Je ne me suis jamais privé de bénir des personnes homosexuelles ou divorcées ou même remariées ! En théologie spirituelle, il faut toujours distinguer la bénédiction des personnes de la bénédiction de leur situation. Il n’est absolument pas nouveau d’appeler la bénédiction de Dieu sur toute personne qui en fait la demande. Donner une bénédiction c’est dire du bien, c’est encourager l’homme ou la femme dans ce qu’il accomplit de bon. En revanche, la question de la bénédiction d’un couple homosexuel ou divorcé remarié en tant que tel est une autre question. Aujourd’hui, on ne peut bénir une situation qui irait à l’encontre de l’enseignement de l’Église. Et enfin, gardons-nous de réagir ou d’interpréter trop rapidement des propos rapportés et sortis de leurs contexte. Au synode l’an passé, nous en avons eu des exemples…

Propos recueillis par Alexandre Meyer.

3 commentaires pour “Migrants : « l’Europe est en train de perdre son âme »”
  • De Clairac
    1 octobre 2015 -

    Est-ce vraiment de la charité chrétienne que de s’apitoyer sur des hommes qui fuient leur pays au lieu de le servir et ne pas avoir un regard pour les SDF de son pays ? De réagir à la sollicitation télévisuelle mais pas à la personne que l’on croise tous les jours sur ses cartons ? De verser des larmes de crocodile sur son lointain et de délaisser son prochain ?

    • Père Cédric
      1 octobre 2015 -

      Pourquoi opposer les choses ainsi ? Que savez-vous si l’on a pas un regard pour les SDF de son pays, pour la personne que l’on croise tous les matins ? Pourquoi une telle vision binaire comme si s’apitoyer sur les migrants étaient de facto un signe de déni des autres pauvretés …

  • De Clairac
    2 octobre 2015 -

    Ce que je veux dire c’est qu’il semble que nous nous trouvions face à une entreprise de sidération.

    Personne n’a parlé des centaines de milliers d’enfants irakiens morts des suites du blocus américain, personne ne montre ces photos des nourrissons difformes qui naissent à Fallujah à cause des bombardements à l’uranium appauvri.

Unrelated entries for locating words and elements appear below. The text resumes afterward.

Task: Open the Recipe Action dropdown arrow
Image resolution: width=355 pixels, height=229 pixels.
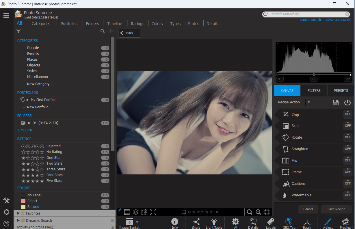Action: (309, 102)
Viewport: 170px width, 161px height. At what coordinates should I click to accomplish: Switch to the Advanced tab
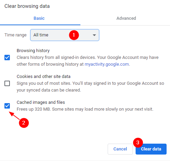pyautogui.click(x=126, y=18)
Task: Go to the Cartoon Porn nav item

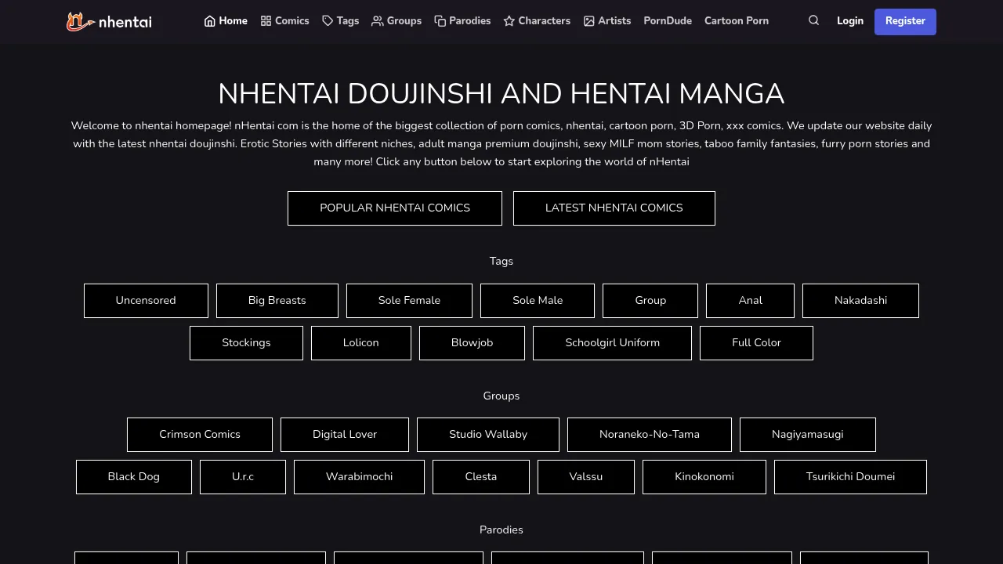Action: tap(737, 21)
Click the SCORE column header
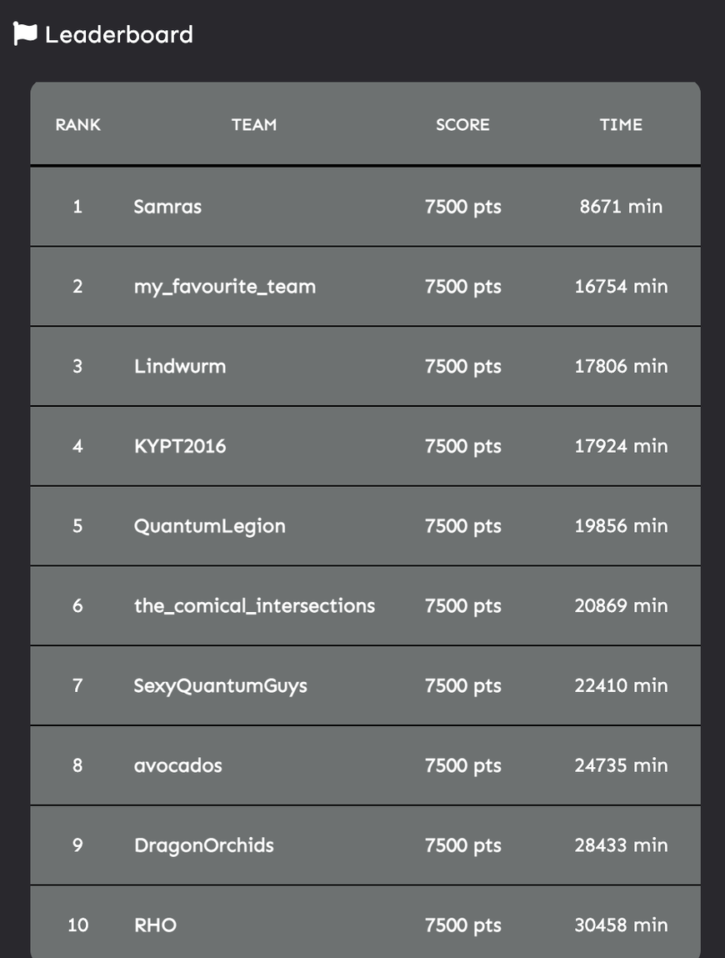The width and height of the screenshot is (725, 958). pyautogui.click(x=463, y=125)
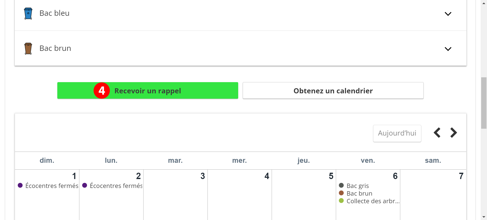The width and height of the screenshot is (487, 220).
Task: Open the Bac gris event on Friday 6
Action: tap(358, 186)
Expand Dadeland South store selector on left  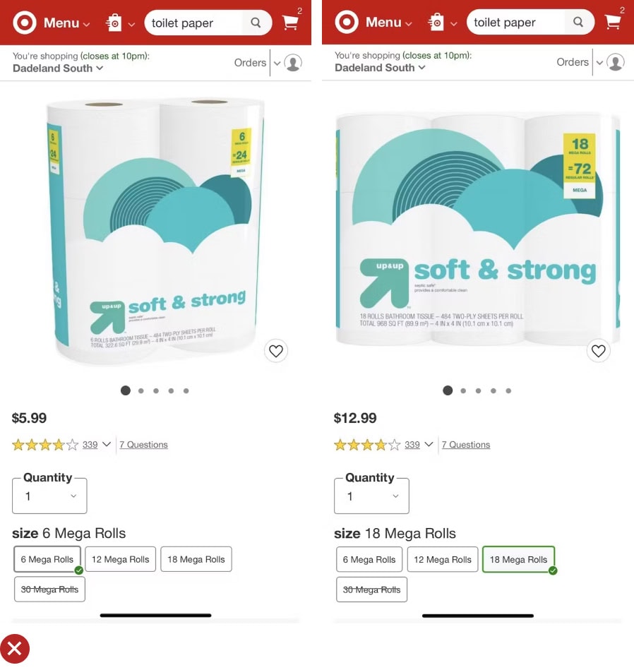coord(58,68)

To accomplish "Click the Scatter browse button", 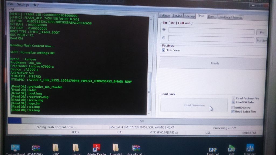I will coord(261,40).
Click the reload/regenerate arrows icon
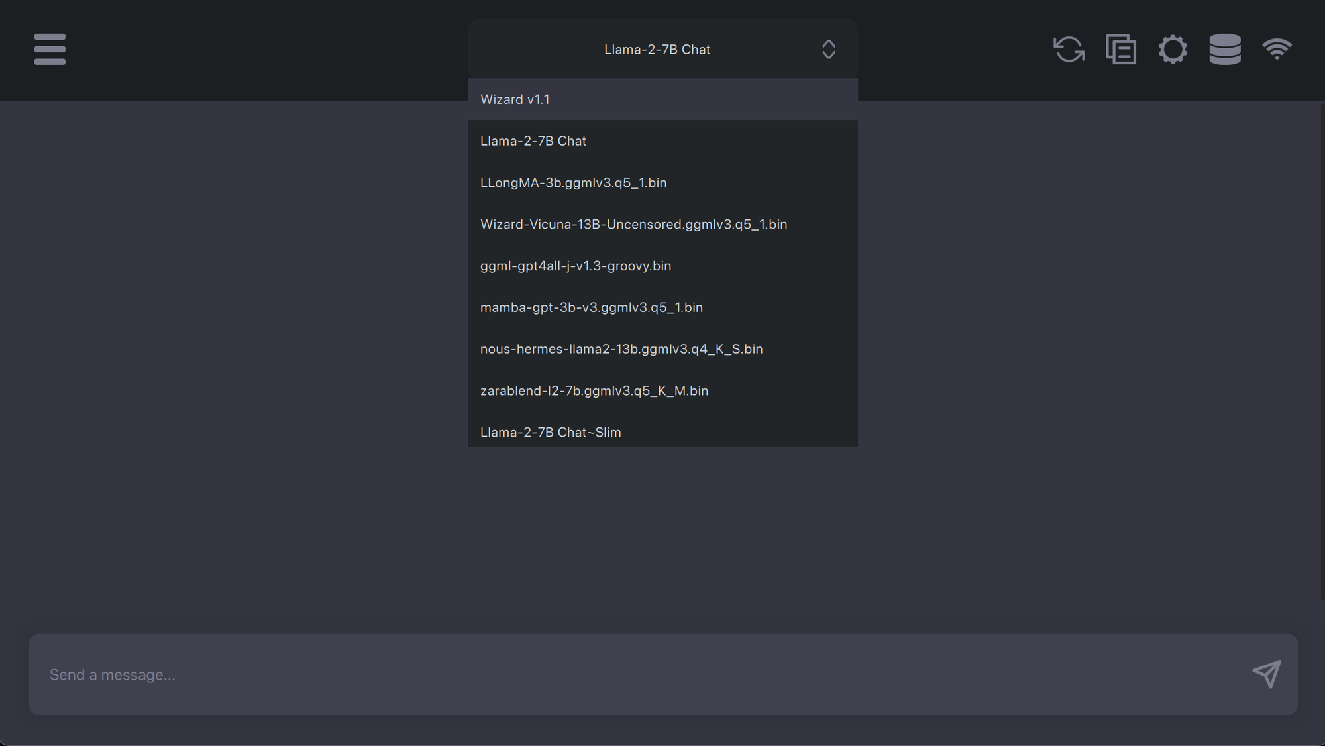1325x746 pixels. coord(1069,49)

    Et là il faudrait accepter d’avoir des flux migratoires hors contrôle (parmi lesquels des djihadistes), qui achèveront de déstabiliser nos pays qui sont déjà bien fragilisés. On sait que l’ONU enjoint depuis longtemps l’UE à accueillir des centaines des millions d’immigrés, on sait que ces flux migratoires sont dus en grande partie aux interventions militaires occidentales dans des pays jusque-là stables.
    Alors je ne sais pas quelle doit être l’attitude chrétienne à adopter vis-à-vis de tous ces « migrants », peut-être faut-il effectivement les accueillir de toute manière avec tous les risques que cela comporte. Mais en tous les cas je pense que l’exigence chrétienne de vérité doit aussi nous pousser à dénoncer cette manipulation et à ne pas adapter notre pratique de la charité au discours médiatique trompeur.